Overall, the retail market remains strong in the Washington area, where the 5.5. percent overall vacancy rate for shopping centers in September compared with the 9.3 percent national rate. Other fundamental strengths — higher than average incomes and lower than average unemployment — still hold as well.

But those market conditions have done little so far to fill most of the eight spaces that housed Borders stores before that chain liquidated in February. (The site of the former Tysons Corner store is an exception; it will become a Morton’s Steakhouse.)

The region’s track record also did not stop Target from canceling plans to open its second store in the District, off of New York Avenue NE. Expansion plans for Lowe’s are up in the air as well after it announced the closing of some stores nationally and recently pulled out of a mixed-use project in Baltimore.

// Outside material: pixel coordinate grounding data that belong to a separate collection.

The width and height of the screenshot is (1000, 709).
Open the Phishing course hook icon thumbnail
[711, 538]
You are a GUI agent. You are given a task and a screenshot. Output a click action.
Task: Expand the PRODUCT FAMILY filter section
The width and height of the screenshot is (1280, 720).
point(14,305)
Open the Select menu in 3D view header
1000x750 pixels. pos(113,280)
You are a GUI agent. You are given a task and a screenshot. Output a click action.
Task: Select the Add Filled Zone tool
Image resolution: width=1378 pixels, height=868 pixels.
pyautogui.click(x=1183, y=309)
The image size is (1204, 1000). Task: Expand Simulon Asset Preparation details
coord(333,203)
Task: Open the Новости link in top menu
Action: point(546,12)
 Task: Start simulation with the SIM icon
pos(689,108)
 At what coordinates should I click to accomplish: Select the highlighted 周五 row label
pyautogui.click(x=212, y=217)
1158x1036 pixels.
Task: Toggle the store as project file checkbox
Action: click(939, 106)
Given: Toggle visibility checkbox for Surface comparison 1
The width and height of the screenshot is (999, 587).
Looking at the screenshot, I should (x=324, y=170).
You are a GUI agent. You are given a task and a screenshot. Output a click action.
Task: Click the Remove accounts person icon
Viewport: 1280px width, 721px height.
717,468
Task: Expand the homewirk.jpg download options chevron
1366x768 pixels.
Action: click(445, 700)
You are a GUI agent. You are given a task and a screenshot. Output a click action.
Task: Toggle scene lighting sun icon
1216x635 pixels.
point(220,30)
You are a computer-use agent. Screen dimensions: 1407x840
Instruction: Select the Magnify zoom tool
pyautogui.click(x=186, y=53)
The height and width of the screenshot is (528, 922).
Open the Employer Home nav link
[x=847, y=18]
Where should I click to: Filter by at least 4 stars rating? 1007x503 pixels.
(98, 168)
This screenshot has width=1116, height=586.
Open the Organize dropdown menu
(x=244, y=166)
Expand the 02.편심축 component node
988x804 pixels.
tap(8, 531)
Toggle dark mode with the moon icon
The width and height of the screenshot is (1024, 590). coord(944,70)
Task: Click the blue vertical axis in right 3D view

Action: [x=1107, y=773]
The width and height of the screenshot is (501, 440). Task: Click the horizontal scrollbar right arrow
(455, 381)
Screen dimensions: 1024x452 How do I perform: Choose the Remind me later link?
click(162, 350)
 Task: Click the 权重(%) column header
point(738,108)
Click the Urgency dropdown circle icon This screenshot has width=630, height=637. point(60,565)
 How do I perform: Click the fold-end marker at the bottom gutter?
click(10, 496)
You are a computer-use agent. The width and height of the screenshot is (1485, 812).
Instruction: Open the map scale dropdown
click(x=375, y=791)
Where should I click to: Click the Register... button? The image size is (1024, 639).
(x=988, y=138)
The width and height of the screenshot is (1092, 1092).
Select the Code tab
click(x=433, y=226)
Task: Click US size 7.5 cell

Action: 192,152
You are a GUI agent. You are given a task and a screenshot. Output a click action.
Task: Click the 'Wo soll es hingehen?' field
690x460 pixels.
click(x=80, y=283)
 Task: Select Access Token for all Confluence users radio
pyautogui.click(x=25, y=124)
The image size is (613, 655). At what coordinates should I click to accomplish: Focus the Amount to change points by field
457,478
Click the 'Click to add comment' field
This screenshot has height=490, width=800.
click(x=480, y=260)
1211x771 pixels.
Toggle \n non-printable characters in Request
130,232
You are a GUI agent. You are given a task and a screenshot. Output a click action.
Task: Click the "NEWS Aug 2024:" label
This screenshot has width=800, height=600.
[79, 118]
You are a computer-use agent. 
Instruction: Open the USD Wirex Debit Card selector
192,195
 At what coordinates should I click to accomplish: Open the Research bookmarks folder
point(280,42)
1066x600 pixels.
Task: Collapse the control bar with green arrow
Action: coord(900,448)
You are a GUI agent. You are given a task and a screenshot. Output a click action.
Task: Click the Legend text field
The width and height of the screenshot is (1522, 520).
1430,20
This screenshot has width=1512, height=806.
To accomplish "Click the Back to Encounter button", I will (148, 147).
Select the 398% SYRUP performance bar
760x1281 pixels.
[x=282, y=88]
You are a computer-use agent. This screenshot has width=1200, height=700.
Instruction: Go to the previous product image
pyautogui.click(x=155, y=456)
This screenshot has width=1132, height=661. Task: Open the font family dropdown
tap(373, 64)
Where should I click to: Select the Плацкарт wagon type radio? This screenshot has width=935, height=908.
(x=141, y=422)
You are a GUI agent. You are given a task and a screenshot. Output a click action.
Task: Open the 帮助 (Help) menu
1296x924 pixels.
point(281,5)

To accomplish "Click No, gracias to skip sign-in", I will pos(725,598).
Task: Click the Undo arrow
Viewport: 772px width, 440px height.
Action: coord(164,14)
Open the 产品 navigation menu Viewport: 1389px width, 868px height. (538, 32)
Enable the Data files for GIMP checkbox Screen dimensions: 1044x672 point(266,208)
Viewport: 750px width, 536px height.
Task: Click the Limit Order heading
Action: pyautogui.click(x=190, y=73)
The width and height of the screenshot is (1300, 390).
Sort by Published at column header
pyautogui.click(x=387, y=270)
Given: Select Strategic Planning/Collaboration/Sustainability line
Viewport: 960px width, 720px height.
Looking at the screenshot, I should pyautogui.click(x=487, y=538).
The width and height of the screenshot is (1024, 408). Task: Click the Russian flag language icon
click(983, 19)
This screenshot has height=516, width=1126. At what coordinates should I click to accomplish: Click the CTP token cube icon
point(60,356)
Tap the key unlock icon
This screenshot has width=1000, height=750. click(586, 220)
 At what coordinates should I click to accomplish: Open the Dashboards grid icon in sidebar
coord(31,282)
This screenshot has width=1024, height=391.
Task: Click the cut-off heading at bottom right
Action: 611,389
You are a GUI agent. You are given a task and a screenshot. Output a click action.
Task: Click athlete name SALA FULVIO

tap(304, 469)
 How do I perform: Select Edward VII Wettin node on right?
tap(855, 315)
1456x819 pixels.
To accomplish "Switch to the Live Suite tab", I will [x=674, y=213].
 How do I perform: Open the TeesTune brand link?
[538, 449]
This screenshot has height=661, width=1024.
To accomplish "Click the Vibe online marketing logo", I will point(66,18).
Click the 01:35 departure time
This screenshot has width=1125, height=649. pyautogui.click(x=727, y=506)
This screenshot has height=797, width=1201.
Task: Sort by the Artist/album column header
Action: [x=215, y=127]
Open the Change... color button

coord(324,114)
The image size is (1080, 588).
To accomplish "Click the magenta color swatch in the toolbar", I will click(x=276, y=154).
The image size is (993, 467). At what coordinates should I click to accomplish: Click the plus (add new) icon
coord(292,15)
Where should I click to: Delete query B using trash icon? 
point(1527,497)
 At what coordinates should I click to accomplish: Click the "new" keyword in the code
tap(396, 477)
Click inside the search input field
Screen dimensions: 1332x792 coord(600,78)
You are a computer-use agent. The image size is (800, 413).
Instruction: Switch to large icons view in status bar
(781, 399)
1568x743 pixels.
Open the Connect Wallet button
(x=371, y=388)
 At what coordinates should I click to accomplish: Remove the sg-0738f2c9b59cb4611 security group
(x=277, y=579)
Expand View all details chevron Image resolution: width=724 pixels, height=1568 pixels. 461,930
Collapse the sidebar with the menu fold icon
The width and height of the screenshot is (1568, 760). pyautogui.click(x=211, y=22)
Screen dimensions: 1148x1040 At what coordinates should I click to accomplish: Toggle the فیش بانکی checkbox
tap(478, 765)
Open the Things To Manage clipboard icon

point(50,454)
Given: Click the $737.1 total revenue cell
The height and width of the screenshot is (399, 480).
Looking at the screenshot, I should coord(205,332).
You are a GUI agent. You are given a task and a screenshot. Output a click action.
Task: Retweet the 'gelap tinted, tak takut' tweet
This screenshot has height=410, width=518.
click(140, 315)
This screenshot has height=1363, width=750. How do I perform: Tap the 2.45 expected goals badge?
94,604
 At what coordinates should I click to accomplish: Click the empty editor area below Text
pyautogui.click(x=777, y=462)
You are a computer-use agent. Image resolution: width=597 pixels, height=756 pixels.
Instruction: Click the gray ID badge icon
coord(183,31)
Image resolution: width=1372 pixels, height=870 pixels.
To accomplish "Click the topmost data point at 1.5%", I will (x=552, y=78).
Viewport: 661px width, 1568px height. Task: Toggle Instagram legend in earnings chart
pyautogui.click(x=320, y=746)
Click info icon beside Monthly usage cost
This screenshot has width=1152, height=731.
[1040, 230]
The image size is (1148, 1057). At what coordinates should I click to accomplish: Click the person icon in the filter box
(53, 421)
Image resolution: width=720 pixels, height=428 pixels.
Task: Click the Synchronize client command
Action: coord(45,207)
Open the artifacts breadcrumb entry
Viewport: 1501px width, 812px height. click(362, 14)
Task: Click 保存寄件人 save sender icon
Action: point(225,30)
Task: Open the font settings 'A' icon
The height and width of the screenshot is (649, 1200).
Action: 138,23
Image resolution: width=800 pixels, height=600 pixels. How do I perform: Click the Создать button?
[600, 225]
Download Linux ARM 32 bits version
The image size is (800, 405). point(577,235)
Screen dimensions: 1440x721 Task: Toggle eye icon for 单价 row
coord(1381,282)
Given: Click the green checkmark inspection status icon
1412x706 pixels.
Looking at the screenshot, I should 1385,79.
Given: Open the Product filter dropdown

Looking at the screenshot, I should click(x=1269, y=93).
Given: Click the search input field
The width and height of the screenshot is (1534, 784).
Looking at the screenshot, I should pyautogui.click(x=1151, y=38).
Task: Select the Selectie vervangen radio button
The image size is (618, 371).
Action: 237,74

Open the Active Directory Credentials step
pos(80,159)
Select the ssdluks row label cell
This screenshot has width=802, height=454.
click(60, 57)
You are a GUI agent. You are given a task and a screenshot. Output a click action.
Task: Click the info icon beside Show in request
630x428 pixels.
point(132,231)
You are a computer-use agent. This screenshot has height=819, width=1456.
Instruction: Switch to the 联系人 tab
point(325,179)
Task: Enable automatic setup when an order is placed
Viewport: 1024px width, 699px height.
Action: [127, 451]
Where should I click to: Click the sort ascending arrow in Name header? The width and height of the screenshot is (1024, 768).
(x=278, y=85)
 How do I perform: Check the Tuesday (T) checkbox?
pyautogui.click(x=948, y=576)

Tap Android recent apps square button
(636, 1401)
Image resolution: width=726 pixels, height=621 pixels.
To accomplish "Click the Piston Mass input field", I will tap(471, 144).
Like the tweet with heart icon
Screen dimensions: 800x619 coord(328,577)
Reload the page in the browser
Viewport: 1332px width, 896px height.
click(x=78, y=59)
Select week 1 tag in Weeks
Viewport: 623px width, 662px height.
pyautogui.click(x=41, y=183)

The development Target fled, called the Shops at Dakota Crossing, still is expected to contain a new Costco and other large-format retailers, including Marshalls and Shoppers Food Warehouse. Michele V. Hagans, chairman and chief executive of developer Fort Lincoln New Town Corp., said Target, which declined to comment, did not provide a reason for its decision. “We are close to signing another big-box retailer for that space,” Hagans said.

Further down New York Avenue Northeast, developer Rick Walker has been pitching plans for a retail center, The Point at Arboretum, that would feature a “home improvement” store and a Wal-Mart.

Walker thought he had a deal for a Lowe’s in a similar project in Baltimore before the home improvement chain backed out of that deal. He has been mum on whether a Lowe’s was also in the cards for Washington; he will only say he expects to make some changes to his District plans in coming weeks.

While other chains have pulled back, Wal-Mart has moved aggressively to open new stores in Washington area markets including the District, Tysons Corner, Rockville and Oxon Hill. In some cases, the discount giant is locking up spots that had been planned for other uses, or other retailers. JBG Rosenfeld initially planned to bring a Home Depot to a site on Rockville Pike where Wal-Mart now plans to open. On East Capitol Street in the District, Wal-Mart is in negotiations to open a store where Shoppers Food Warehouse had been in negotiations.

For big-box retailers that were already skittish, Wal-Mart has created further reason to be nervous, said Keith Sellars, of the Washington D.C. Economic Partnership.

“Wal-Mart has shaken other retailers’ strategies,” he said.